[Date Prev][Date Next][Thread Prev][Thread Next][Date Index][Thread Index][Subject Index][Author Index]
Major new paper on dromaeosaurids, with other significant maniraptoran info
Greetings,
I just got a reprint in the mail of an important new paper that will,
unfortunately, not be easy to get:
Senter, P., Barsold R., B.B. Britt & D.A. Burnham. 2004. Systematics and
evolution of Dromaeosauridae (Dinosauria, Theropoda). Bulletin of the Gunma
Museum of Natural History 8: 1-20.
A new phylogenetic analysis of dromaeosaurids and related taxa, with a
number of new character states examined. Here's the results in outline form
(OTUs marked with *):
Allosaurus*
Coelurosauria
Tyrannosaurus*
adv. coelurosaurs
Ornitholestes*
even more adv. coelurosaurs
Sinosauropteryx*
Maniraptoriformes
Arctometatarsalia
Ornithomimosauria
Pelecanimimus*
Struthiomimus*
Troodontidae
Byronosaurus*
adv. troodontids
Sinornithoides*
even more adv.
troodontids
Troodon*
Saurornithoides
mongoliensis*
Saurornithoides
junior*
Maniraptora
Oviraptorosauria
Protarchaeopteryx (=
Incisivosaurus)*
adv. oviraptorosaurs
Khaan*
Caudipteryx*
Paraves
Aves
Archaeopteryx*
Ornithurae
Rahonavis*
Jeholornis*
Pygostylia
Sinornis*
Yanornis*
Deinonychosauria
Sinovenator*
adv. deinonychosaurs
Microraptoria
nov. taxon
Bambiraptor*
Chinese
microraptorians
Sinornithosaurus*
adv. Chinese microraptorians
NGMC 91*
Microraptor
M. zhaoianus*
"M. gui"*
"Cryptovolans"*
Dromaeosauridae
Velociraptor*
Dromaeosaurinae
Adasaurus*
adv. dromaeosaurines
Saurornitholestes*
more dromaeosaurines
Deinonychus*
even more droms.
Achillobator*
last node
Utahraptor*
Dromaeosaurus*
Here's a review of the good stuff:
Senter et al. illustrate the primitive and derived states for their
characters. Good job! Some of the figures are a bit small, but you can at
least get what they are going for.
The authors regard Incivisosaurus a junior synonym of Protarchaeopteryx, but
different at the species level from P. robusta. The shared dentition pattern
(single pair of enlarged, anteroposteriorly comressed teeth in the front of
the premax; diminutive peglike teeth immediately behind those; diminutive
lanceolate posterior teeth; absence of teeth in the front of the dentary) is
their nain evidence for this. The differences at the species level are based
on different tooth count.
Troodontids come out as bullatosaurian arctometatarsalians. Whoa, now
that's something I haven't seen for years...
Sinovenator comes out as a basal deinonychosaur, and Senter et al. deal with
some of the miscodings of troodontid and/or Sinovenator characters in
previously published AMNH papers.

### Entries shown
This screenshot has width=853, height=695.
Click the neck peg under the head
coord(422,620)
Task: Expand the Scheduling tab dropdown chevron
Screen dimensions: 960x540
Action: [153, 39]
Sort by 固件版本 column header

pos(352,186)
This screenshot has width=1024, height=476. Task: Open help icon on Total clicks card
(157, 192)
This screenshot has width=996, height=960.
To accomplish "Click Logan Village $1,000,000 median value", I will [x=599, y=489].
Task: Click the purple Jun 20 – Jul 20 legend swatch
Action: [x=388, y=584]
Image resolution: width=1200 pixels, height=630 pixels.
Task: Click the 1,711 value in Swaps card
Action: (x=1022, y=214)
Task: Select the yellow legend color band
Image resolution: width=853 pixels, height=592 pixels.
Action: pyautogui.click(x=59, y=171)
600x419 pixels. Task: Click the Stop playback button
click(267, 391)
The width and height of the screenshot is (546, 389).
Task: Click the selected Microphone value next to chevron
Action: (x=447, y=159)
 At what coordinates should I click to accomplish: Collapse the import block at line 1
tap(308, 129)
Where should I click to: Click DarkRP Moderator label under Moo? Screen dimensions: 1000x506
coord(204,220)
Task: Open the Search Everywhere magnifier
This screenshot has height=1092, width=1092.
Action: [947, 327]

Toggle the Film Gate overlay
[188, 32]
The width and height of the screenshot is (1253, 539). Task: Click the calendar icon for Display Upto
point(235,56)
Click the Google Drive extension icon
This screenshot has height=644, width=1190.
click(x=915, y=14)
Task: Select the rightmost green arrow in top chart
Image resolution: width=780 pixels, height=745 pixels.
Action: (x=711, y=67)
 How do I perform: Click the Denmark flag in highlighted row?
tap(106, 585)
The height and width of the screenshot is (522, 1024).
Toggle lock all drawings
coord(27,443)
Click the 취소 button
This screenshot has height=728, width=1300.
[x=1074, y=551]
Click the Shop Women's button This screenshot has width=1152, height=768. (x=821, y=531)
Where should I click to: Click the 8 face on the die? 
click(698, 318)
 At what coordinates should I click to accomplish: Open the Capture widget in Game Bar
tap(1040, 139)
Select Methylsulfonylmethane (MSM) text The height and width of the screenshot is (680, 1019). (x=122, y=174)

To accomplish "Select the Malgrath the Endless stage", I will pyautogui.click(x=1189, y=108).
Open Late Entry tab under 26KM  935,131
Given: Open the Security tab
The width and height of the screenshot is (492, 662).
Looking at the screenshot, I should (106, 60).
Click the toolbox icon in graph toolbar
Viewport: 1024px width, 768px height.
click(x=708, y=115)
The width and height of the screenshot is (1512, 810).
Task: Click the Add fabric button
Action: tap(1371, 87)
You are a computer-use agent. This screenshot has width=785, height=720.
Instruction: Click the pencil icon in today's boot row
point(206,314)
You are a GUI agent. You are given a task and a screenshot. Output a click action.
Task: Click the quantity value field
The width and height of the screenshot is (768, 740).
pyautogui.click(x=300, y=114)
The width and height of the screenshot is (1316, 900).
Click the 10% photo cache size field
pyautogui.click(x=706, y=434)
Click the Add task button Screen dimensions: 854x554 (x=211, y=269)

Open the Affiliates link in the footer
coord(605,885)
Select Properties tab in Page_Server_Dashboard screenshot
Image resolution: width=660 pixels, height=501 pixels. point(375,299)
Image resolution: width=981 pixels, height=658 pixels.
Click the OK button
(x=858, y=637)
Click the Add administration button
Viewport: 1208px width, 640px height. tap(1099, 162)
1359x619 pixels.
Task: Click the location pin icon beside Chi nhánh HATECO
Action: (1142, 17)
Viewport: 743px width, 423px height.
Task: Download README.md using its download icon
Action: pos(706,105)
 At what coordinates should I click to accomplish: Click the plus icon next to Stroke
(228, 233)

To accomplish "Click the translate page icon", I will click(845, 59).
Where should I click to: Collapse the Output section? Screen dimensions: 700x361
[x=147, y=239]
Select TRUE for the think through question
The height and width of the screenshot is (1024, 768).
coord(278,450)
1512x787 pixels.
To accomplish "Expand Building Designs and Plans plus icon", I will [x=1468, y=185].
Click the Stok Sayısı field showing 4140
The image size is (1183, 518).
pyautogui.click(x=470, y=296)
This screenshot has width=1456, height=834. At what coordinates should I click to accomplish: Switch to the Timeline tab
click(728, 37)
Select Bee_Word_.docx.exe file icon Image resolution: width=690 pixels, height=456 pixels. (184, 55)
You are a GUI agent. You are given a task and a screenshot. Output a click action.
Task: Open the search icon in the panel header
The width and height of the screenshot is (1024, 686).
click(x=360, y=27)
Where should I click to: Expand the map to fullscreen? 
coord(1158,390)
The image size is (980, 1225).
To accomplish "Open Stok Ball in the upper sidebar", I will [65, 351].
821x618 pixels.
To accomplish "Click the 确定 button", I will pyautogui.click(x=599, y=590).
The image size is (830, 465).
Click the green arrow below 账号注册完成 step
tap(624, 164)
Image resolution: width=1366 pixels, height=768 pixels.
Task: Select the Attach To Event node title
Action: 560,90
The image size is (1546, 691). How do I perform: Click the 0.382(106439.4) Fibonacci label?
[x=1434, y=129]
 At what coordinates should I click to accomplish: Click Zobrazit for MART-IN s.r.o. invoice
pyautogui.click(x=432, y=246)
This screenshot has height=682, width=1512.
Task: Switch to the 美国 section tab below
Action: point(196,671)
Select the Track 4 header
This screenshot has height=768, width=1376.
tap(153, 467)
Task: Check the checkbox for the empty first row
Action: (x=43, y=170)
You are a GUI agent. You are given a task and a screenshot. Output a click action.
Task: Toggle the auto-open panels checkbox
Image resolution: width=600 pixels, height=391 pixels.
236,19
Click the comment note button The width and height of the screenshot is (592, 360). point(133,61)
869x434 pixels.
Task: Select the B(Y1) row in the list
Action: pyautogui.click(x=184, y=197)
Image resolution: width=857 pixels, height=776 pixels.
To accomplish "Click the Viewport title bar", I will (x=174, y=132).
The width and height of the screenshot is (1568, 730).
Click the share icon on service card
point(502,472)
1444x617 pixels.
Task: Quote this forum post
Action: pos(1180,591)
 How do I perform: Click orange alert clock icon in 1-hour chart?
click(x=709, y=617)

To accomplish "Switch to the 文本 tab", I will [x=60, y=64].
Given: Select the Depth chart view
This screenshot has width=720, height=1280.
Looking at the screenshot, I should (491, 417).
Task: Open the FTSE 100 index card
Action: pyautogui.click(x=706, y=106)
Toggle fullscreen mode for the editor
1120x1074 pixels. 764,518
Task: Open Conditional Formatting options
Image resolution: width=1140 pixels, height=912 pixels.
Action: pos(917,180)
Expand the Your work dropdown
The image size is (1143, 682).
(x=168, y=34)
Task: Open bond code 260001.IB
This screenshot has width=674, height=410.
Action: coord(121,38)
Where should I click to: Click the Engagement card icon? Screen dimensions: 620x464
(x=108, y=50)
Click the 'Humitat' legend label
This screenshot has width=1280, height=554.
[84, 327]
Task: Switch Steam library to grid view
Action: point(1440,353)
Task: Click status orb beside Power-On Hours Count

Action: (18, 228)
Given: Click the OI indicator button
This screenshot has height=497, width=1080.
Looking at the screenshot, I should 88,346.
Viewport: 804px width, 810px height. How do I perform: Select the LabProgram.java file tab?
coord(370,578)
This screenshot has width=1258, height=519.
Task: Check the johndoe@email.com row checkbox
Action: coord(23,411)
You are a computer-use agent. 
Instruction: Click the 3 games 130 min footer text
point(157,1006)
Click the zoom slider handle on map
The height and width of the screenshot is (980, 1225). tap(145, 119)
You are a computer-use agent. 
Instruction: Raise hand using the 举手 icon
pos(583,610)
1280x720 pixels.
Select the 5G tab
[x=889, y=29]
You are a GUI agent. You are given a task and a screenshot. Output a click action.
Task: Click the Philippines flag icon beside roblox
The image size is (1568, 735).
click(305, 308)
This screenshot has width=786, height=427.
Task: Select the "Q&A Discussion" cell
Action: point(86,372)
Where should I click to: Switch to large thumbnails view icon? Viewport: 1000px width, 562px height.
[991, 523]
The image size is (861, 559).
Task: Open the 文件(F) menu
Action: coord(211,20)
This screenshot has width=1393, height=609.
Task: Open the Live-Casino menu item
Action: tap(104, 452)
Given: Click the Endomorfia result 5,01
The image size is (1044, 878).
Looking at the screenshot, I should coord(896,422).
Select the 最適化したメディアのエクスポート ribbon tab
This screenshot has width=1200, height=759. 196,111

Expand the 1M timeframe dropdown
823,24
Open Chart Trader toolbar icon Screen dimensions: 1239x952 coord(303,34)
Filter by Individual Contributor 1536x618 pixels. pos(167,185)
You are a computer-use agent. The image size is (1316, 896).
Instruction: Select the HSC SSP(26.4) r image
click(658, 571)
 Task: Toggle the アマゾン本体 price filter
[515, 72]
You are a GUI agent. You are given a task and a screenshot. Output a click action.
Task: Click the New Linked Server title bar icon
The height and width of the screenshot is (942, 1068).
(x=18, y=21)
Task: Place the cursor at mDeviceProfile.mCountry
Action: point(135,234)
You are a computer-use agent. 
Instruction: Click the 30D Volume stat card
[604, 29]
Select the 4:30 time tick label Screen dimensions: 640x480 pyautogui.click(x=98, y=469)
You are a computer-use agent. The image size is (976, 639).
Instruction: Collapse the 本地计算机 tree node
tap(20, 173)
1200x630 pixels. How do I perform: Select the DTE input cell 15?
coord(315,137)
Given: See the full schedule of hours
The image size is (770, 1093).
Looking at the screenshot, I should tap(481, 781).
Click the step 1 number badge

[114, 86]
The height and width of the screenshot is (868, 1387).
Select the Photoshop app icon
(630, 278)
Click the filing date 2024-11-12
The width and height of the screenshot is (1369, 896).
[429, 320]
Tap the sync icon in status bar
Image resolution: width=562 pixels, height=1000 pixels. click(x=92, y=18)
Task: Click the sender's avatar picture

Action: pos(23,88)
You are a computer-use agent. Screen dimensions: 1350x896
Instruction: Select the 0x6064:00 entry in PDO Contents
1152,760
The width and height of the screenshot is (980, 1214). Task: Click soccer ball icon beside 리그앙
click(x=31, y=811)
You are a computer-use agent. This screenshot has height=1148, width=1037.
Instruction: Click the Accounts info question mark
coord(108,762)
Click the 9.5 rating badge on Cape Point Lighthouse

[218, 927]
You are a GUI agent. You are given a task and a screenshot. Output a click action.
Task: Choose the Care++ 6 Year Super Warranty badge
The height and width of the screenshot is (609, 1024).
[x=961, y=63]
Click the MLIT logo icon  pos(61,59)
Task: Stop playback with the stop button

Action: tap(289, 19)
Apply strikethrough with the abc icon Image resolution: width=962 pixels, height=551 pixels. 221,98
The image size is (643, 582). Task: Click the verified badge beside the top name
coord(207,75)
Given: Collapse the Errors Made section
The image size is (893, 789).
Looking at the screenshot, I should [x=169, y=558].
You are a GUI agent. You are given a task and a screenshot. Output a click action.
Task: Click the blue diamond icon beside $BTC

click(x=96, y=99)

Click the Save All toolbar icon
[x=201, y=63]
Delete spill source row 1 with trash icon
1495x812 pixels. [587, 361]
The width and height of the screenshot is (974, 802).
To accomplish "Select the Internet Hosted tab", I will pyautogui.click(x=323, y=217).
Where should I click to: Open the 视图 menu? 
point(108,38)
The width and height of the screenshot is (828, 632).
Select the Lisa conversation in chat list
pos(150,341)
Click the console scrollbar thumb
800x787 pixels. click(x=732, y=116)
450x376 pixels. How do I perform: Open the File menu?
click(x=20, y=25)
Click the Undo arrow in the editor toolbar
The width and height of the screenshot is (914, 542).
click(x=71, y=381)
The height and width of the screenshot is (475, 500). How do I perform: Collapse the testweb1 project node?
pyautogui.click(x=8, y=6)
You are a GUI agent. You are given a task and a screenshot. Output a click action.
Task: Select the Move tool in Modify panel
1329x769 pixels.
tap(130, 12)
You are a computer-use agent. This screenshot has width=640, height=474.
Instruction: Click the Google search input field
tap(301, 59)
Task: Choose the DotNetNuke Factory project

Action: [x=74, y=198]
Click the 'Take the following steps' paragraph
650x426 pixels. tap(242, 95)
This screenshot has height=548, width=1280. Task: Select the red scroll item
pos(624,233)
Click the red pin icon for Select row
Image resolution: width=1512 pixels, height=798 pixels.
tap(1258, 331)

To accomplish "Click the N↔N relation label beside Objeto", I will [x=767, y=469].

### Task set
1. Answer each question from the post on the new dromaeosaurid paper, one line per question:
(a) In which publication, volume, and pages did the paper appear?
(b) What is the species-level difference between Incisivosaurus and P. robusta based on?
(c) Where does Sinovenator come out in the analysis?
2. Continue the post reviewing the dromaeosaurid paper from the point where it stops.

### Task-by-task results
1.
(a) Bulletin of the Gunma Museum of Natural History 8: 1-20.
(b) Different tooth count.
(c) As a basal deinonychosaur.

2.
Microrapor zhaoianus, M. gui, and Cryptovolans wind up as sister taxa. In
fact, their only differences in the datamatrix are which cells are filled
and which "?". Characters that are supposed to be diagnostic for
Cryptovolans or for M. gui are either present in the other and in
Microraptor zhaoianus, or are unknown for those specimens. They recommend
that these are all conspecific, and so are really M. zhaoianus. I am very
much inclined to agree with them.
They discuss some of the features previously suggested by Paul as indicating
arboreality and/or volancy and/or secondary flighlessness in some
dromaeosaurids (feather vane asymmetry, morphology of manual phalanx II-1,
humeral diameter, position of metatarsal I, pedal phalangeal proportions).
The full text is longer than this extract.